Shared on November 11, 2014

GNOME (via Thord D. Hedengren):

Recently Groupon announced a product with the same product name as GNOME. Groupon’s product is a tablet based point of sale “operating system for merchants to run their entire operation.” The GNOME community was shocked that Groupon would use our mark for a product so closely related to the GNOME desktop and technology. It was almost inconceivable to us that Groupon, with over $2.5 billion in annual revenue, a full legal team and a huge engineering staff would not have heard of the GNOME project, found our trademark registration using a casual search, or even found our website, but we nevertheless got in touch with them and asked them to pick another name. Not only did Groupon refuse, but it has now filed even more trademark applications (the full list of applications they filed can be found here, here and here). To use the GNOME name for a proprietary software product that is antithetical to the fundamental ideas of the GNOME community, the free software community and the GNU project is outrageous.

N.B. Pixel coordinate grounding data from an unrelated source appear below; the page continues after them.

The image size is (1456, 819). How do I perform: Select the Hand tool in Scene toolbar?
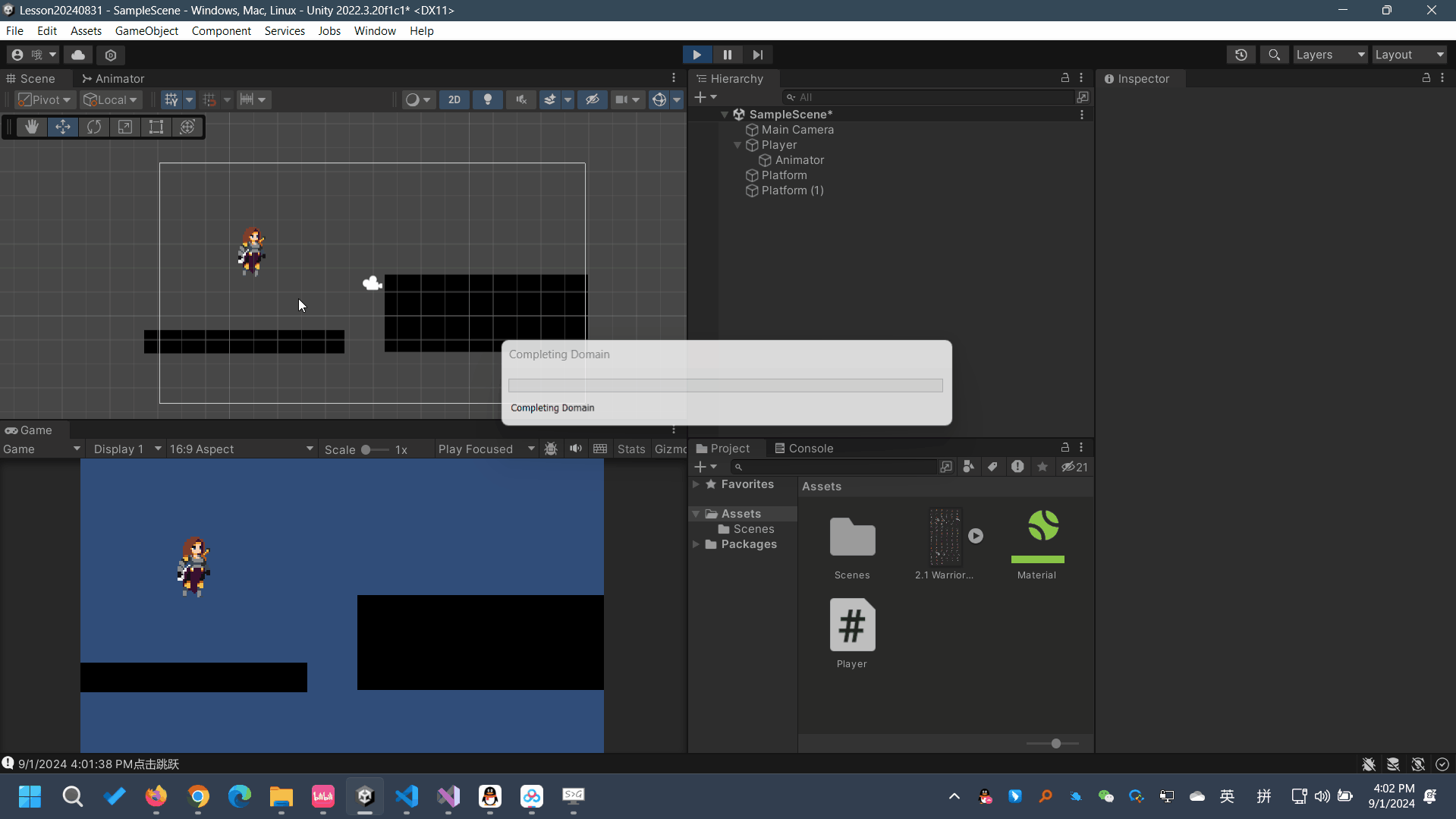32,127
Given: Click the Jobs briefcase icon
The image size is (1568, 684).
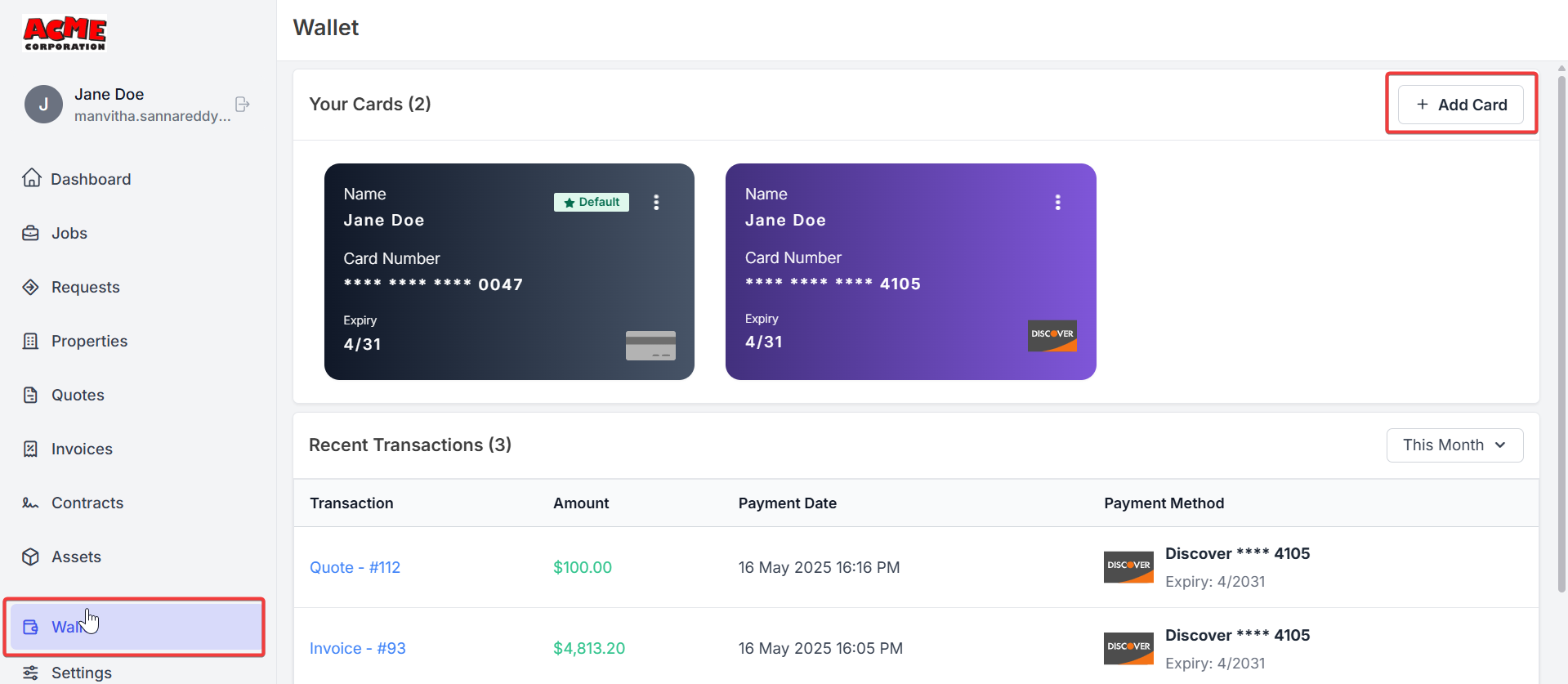Looking at the screenshot, I should (x=31, y=233).
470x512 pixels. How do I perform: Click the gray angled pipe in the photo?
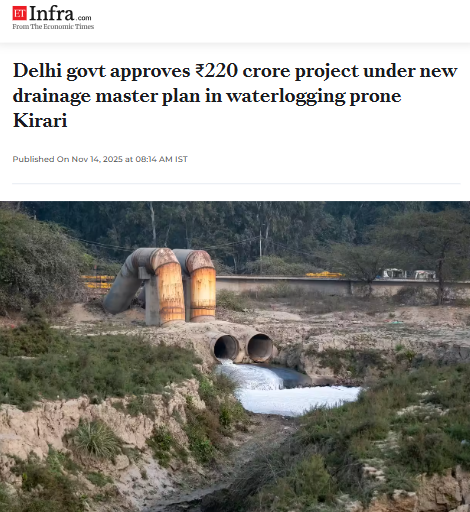[x=125, y=283]
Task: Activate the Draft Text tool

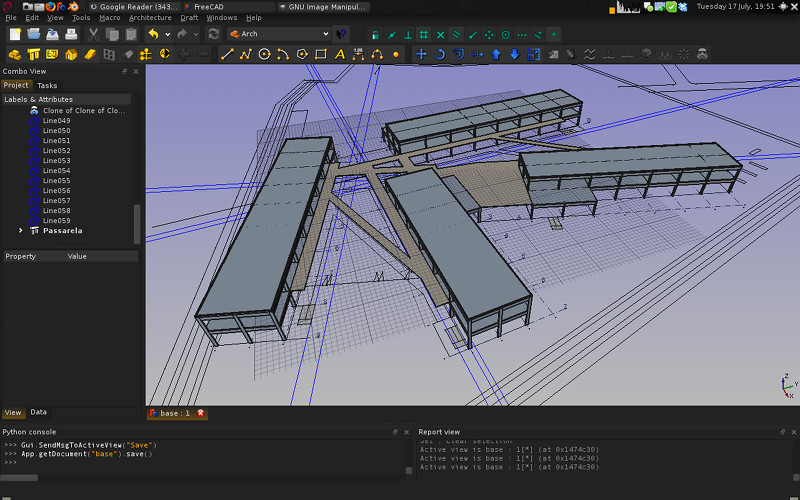Action: [340, 54]
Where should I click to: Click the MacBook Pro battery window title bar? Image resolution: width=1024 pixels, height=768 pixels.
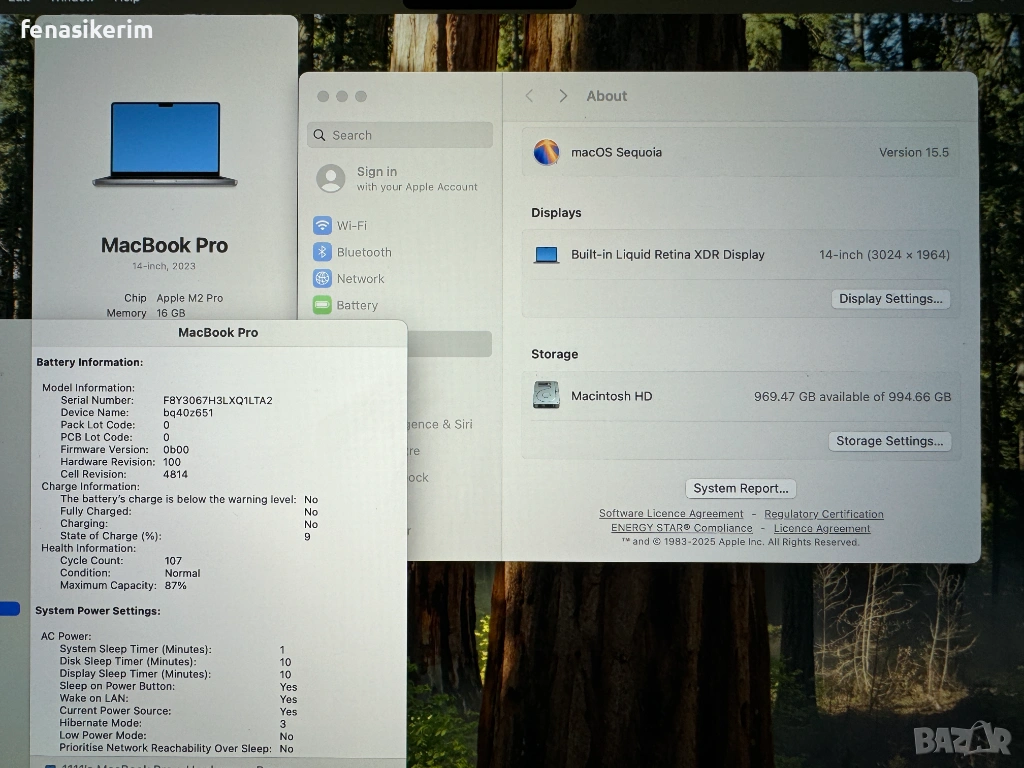point(218,333)
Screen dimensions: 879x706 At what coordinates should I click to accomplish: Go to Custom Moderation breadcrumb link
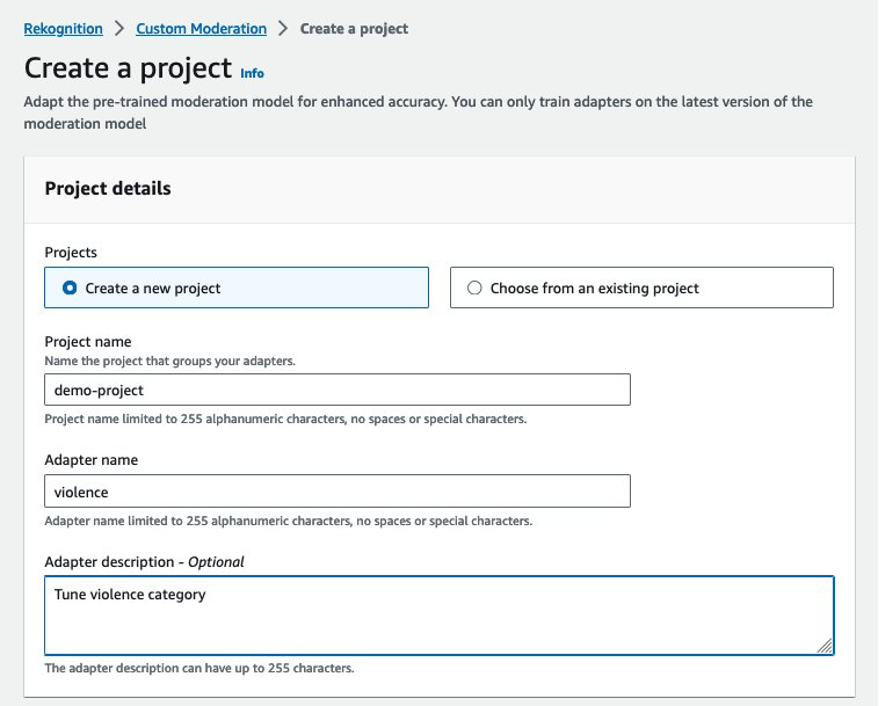tap(201, 29)
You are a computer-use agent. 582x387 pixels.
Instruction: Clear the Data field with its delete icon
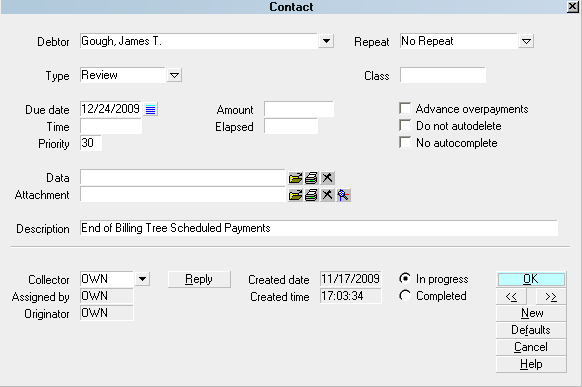(327, 178)
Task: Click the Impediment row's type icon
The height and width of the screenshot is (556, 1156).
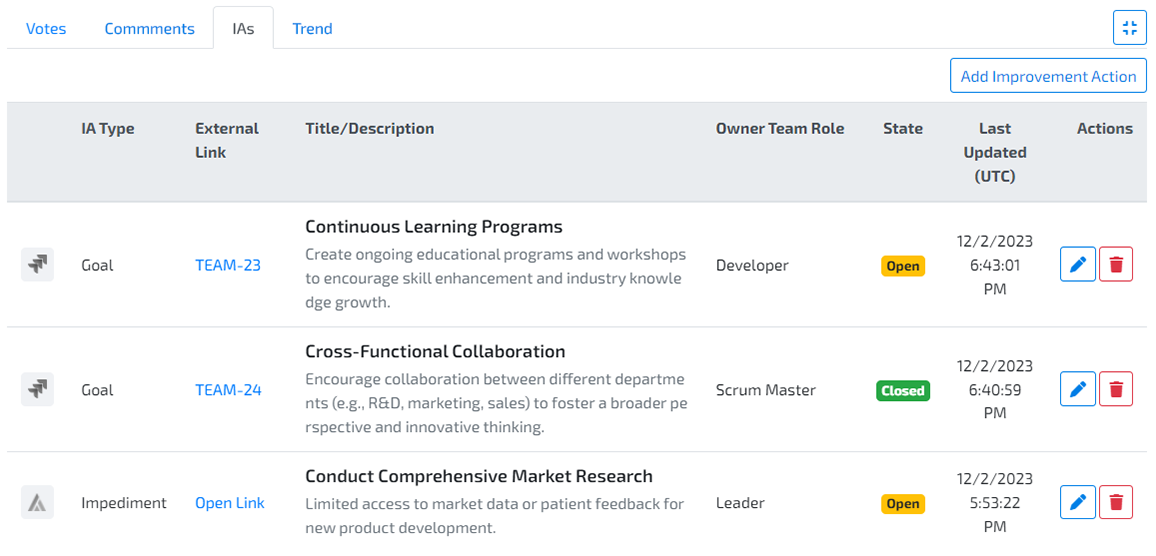Action: tap(37, 503)
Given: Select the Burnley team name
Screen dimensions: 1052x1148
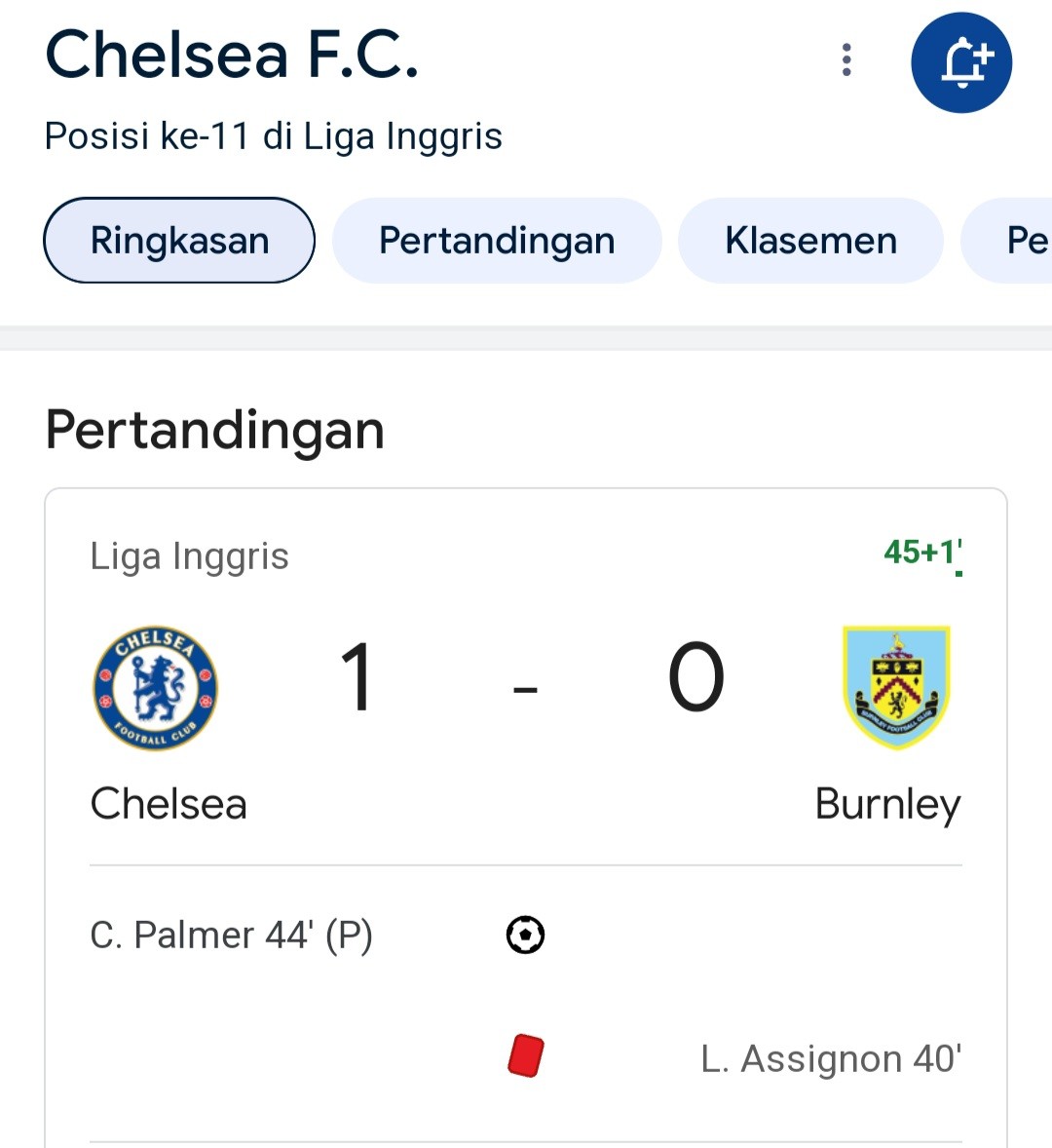Looking at the screenshot, I should (x=888, y=805).
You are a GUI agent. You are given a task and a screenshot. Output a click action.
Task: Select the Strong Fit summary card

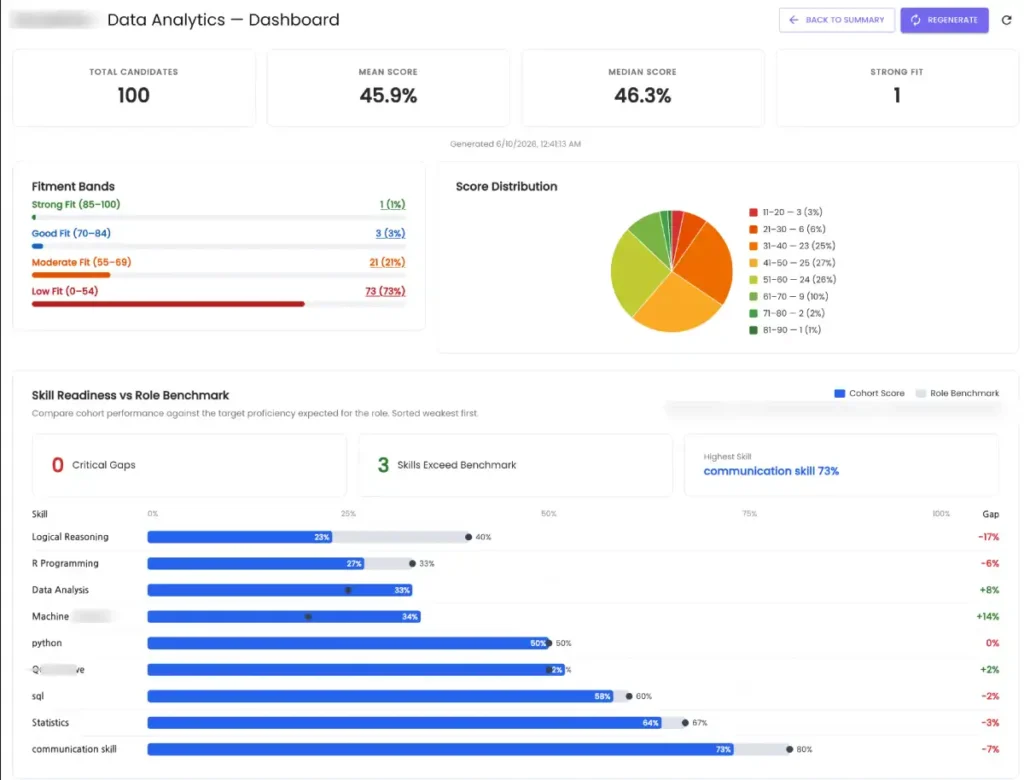click(897, 88)
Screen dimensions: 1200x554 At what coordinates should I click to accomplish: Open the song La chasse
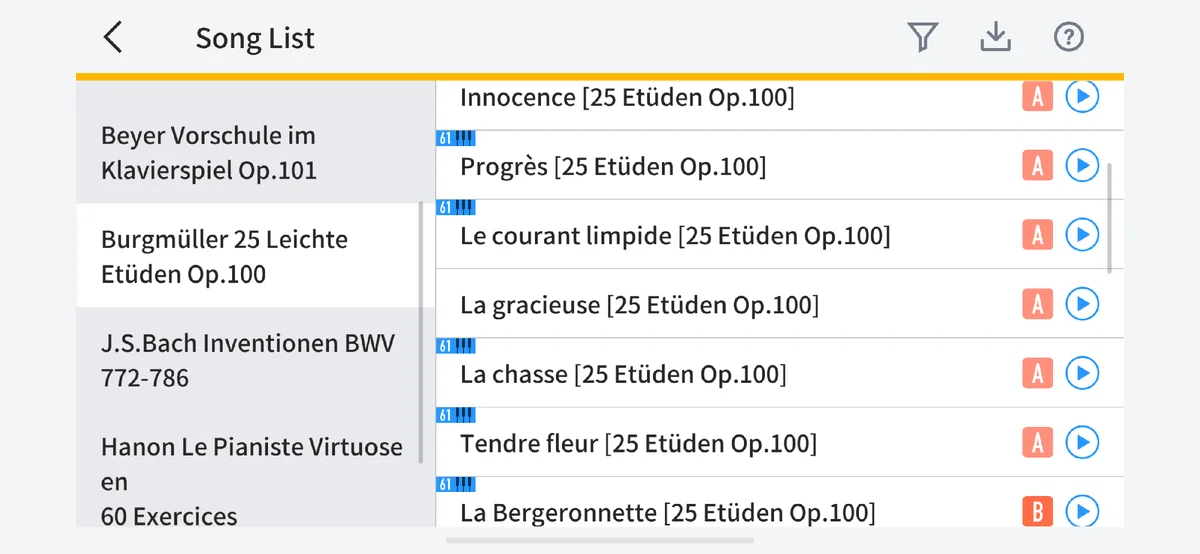623,375
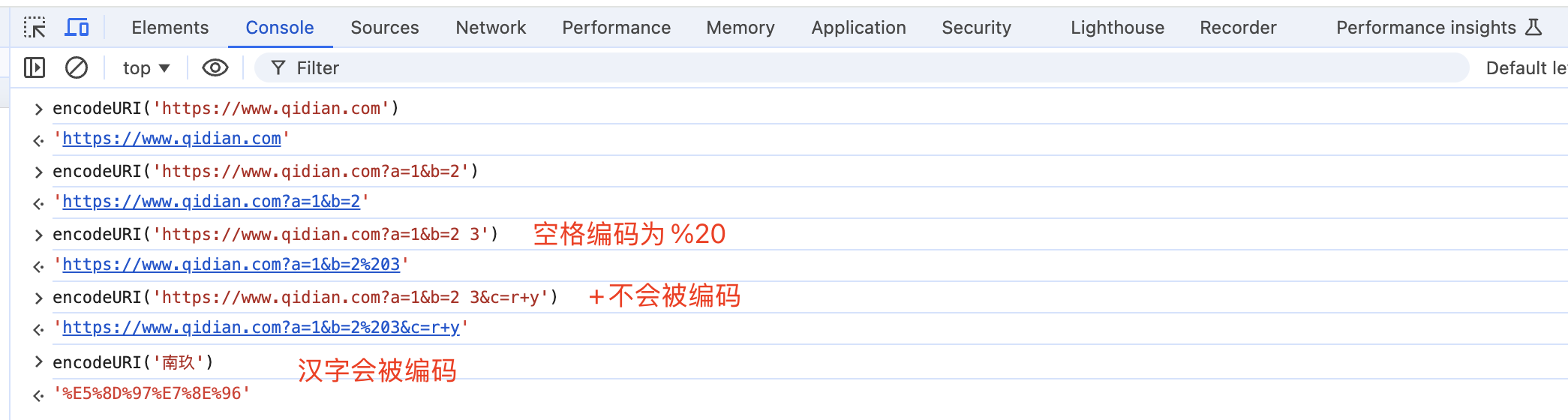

Please help us fight this huge company as they try to trade on our goodwill and hard earned reputation.

Even if you compete with an open source product, it’s just considered poor form to use established product names and terminology just because some groups can’t defend themselves. In the case of Groupon, it’s not a competitor, but the use case is close enough that it feels like a scumbag move.

Update: Groupon is abandoning its trademark applications for the name “Gnome” and looking for a new name.